The overall performance generally improved, however there are still many cases to test, as well as a few situations where performance regressed.
The Factorio 0.17 update brought with it numerous changes that could affect performance. One of the biggest changes was the handling of fluid. Now, each pipe group has its fluid processed by an independent thread, potentially lifting that work off the main thread.
Since so many things changed, not everything can be reasonably compared between 0.16 and 0.17. It would be best to categorize potential tests into one of several categories.
An example test of our first category is a train travelling between stations A and B. In both relevant versions of Factorio, none of the mechanics governing train transport have fundamentally changed. The mass of train rolling stock, and the top speed/acceleration remains the same. It is the most comparable comparison.

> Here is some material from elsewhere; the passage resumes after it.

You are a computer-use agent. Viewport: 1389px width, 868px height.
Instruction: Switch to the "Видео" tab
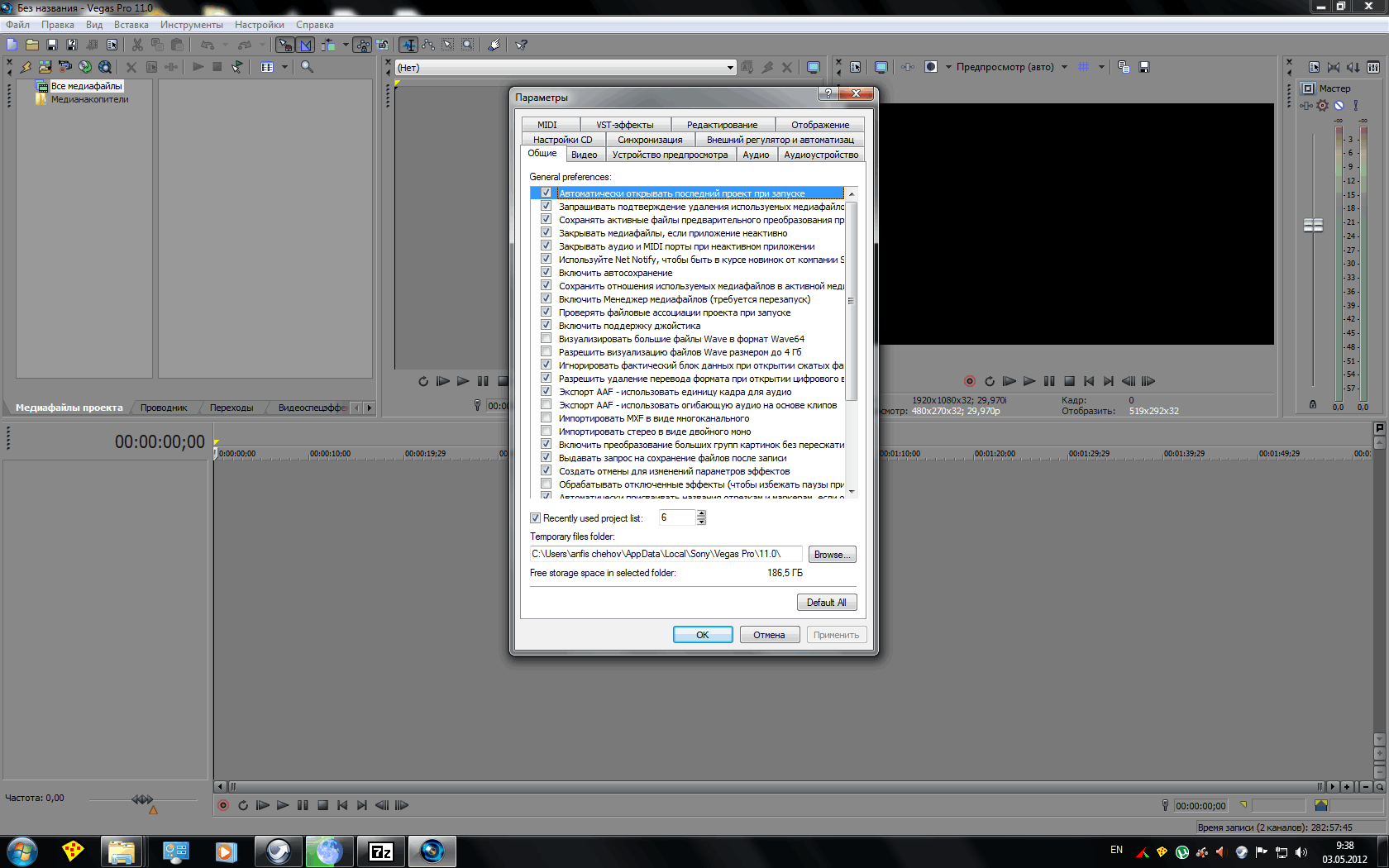584,155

The next test group is where numbers accessible via modding have changed. Such an example is where the crafting speed of chemical plants was changed from 1.25 to 1. Since we can mod this value back to the 0.16 value, it is a reasonably comparable test.

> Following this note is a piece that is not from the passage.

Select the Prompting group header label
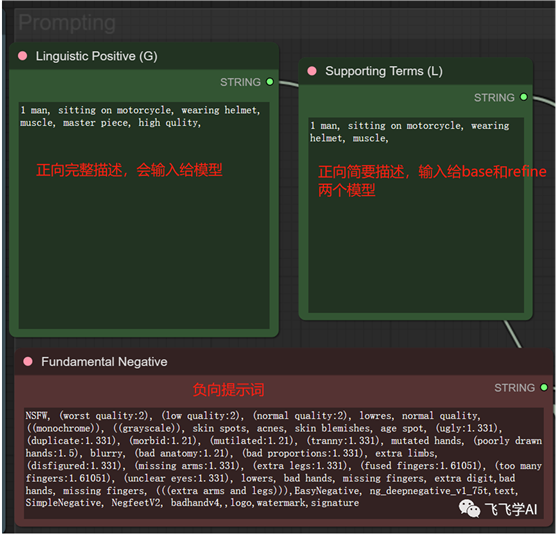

The third category is for changes which cannot be reverted with mods. One such example is the change in item spacing on belts. The distance between items on a belt is apparently hard coded deep within the game's engine, and the value is not modifiable by mods. This means any test containing belts should be taken with a degree of salt.

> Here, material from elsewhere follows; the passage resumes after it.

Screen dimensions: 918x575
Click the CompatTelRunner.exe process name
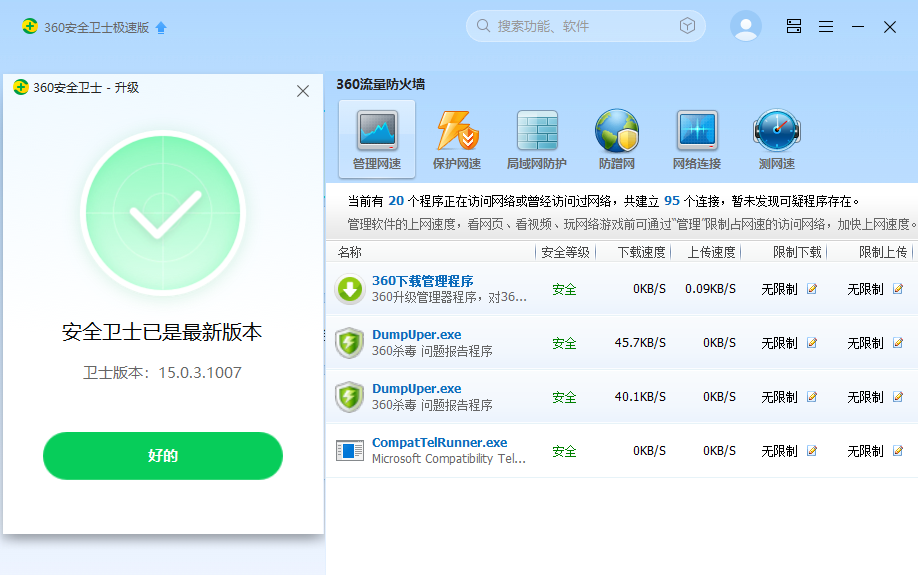pos(440,443)
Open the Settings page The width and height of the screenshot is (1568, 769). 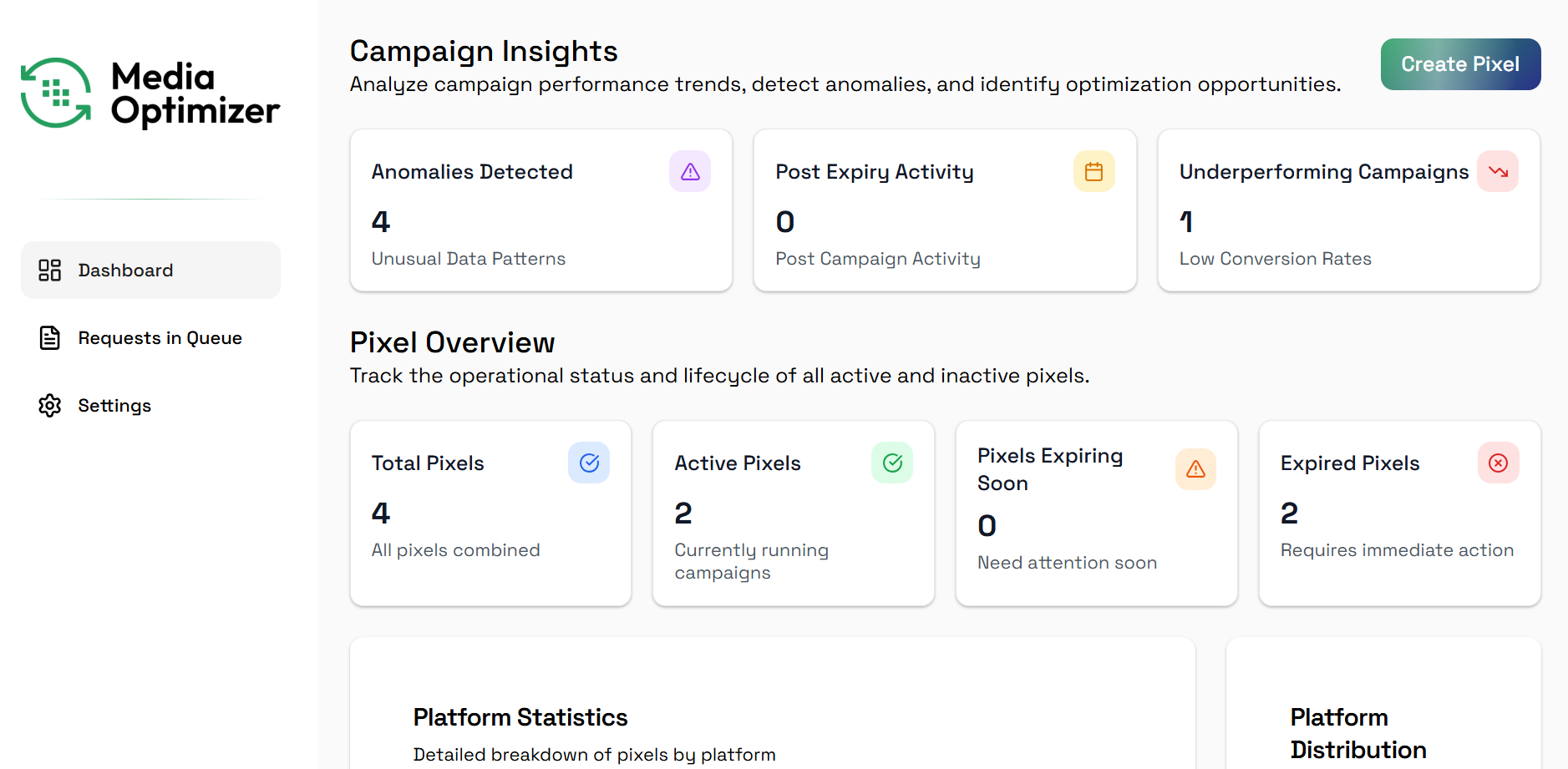tap(114, 406)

The final category is where you don't attempt to make the test cases exactly similar. For example, this could be a bot based red science build. Since the craft time for plates changed from 3.5s to 3.2s, you might be able to design something requiring fewer furnaces. Another case would be maintaining the exact same layout but profiting off the greater idle time on the furnaces. Tests in this category would vary greatly on their comparability. 1k SPM in 0.16 looks very different than 1k SPM in 0.17, yet the same amount of apparent work is being performed.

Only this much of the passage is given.